[Extracted records]
*** Begin section ***

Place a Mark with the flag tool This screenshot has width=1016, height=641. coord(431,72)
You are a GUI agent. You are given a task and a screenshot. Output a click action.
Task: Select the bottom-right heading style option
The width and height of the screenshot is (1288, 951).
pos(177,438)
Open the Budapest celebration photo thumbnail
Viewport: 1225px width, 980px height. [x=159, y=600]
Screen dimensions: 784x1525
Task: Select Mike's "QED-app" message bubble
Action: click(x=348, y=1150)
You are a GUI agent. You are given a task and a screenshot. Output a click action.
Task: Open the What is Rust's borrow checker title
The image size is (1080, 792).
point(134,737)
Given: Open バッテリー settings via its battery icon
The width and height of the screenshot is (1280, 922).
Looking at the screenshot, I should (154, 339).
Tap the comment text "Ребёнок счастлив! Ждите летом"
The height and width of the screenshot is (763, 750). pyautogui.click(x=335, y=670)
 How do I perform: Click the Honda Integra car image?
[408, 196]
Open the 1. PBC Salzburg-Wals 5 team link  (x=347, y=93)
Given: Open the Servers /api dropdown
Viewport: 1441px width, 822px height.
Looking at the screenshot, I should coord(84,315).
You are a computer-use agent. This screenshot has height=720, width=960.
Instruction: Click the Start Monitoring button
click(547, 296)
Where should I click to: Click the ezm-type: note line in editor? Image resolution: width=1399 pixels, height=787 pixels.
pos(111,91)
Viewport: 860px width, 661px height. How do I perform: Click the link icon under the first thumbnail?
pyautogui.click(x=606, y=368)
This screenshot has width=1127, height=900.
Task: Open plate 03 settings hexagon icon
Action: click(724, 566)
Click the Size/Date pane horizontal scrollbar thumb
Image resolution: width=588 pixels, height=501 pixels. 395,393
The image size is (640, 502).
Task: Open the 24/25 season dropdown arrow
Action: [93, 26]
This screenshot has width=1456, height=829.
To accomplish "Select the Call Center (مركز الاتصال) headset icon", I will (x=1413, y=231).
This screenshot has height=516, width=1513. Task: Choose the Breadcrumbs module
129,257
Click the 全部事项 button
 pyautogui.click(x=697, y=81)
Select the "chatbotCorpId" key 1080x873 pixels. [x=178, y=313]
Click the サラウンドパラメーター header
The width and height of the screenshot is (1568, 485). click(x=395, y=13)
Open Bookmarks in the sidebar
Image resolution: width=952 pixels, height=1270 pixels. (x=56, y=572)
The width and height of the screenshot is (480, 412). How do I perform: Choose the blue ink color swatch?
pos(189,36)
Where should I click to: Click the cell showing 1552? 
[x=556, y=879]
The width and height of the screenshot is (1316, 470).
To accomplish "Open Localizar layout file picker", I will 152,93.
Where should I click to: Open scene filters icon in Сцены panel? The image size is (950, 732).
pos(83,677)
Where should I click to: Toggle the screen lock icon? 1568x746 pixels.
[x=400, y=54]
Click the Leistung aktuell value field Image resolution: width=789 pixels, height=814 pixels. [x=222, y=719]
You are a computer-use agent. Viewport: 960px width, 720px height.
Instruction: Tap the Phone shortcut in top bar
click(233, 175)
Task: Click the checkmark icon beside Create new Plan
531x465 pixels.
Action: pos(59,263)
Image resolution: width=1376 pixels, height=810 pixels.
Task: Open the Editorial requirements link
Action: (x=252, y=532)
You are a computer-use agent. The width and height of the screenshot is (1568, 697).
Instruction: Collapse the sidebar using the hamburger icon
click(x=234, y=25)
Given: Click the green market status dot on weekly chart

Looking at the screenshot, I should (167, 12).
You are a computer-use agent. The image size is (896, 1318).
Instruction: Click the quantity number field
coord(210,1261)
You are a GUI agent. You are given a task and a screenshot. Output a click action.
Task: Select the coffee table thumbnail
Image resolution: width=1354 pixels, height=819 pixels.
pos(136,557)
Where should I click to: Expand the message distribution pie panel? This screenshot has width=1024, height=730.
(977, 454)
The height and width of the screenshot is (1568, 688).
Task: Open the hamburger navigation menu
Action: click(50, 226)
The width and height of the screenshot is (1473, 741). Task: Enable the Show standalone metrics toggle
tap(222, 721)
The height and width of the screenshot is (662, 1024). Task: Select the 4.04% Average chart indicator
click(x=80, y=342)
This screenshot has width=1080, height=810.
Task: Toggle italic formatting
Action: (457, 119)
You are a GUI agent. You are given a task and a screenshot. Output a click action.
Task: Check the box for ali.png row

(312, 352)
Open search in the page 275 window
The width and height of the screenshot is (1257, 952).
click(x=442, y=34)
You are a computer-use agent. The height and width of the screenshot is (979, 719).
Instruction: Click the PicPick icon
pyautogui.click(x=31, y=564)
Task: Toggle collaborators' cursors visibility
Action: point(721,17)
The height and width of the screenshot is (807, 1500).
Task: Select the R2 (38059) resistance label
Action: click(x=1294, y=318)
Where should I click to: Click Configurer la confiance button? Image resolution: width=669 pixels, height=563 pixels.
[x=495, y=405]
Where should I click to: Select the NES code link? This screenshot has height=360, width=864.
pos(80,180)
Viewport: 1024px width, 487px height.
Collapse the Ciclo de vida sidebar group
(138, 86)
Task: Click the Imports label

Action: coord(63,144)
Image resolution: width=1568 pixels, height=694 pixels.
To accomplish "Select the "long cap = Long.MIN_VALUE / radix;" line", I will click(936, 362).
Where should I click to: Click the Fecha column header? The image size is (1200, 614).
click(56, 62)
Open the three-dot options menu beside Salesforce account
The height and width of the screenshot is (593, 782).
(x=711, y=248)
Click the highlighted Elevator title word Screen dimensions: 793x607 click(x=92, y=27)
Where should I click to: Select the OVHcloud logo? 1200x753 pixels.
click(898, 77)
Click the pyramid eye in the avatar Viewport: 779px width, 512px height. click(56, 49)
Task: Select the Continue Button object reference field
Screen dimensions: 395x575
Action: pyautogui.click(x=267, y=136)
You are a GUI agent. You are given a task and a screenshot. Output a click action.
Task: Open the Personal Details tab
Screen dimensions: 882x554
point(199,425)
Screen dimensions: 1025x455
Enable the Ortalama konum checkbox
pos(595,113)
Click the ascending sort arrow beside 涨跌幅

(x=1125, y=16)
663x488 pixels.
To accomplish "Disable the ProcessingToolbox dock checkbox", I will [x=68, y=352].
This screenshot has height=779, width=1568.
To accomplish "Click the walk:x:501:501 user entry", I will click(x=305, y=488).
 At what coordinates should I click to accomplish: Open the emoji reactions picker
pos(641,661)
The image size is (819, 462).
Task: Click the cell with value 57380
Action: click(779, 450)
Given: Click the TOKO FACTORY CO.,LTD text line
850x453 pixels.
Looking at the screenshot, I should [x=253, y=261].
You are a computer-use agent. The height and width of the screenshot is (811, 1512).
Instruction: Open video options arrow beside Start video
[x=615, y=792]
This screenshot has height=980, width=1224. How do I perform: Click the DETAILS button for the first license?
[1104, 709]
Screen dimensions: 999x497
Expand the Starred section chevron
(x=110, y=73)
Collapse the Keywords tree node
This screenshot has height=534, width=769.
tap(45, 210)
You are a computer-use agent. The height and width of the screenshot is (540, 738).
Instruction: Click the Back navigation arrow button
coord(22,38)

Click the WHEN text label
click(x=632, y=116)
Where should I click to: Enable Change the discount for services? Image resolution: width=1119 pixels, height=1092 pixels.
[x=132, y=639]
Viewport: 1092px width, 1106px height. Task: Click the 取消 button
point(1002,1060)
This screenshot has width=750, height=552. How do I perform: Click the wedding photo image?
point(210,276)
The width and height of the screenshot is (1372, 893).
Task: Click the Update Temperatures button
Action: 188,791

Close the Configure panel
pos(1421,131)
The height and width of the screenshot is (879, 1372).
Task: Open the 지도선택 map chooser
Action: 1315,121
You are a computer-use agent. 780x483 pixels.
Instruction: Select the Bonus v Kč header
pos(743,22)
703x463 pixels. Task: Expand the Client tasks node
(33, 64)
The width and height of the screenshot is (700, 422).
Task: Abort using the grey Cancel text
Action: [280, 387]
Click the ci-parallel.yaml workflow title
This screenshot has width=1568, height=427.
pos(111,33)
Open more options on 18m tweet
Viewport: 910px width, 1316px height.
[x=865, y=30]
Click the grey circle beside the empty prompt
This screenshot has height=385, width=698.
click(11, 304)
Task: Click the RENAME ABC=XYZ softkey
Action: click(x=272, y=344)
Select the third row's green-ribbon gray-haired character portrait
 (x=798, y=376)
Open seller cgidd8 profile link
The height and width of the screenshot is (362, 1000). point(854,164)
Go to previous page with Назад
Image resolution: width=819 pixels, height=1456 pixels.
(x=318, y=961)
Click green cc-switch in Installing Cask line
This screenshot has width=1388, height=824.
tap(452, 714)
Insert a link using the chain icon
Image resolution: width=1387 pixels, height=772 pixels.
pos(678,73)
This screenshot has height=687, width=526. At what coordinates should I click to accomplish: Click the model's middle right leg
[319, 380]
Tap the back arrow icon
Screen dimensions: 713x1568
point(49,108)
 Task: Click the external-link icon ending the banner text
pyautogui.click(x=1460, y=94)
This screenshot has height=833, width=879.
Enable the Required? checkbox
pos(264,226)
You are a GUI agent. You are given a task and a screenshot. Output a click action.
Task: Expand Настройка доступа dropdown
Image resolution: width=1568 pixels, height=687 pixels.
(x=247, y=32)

*** End section ***

- **Task brief**
Each line above that contains the string "will" should be copied.

- **Result for this task**
To accomplish "Select the Call Center (مركز الاتصال) headset icon", I will (x=1413, y=231).
To accomplish "Open Localizar layout file picker", I will 152,93.
To accomplish "Select the "long cap = Long.MIN_VALUE / radix;" line", I will click(936, 362).
To accomplish "Disable the ProcessingToolbox dock checkbox", I will [x=68, y=352].
To accomplish "Click the walk:x:501:501 user entry", I will click(x=305, y=488).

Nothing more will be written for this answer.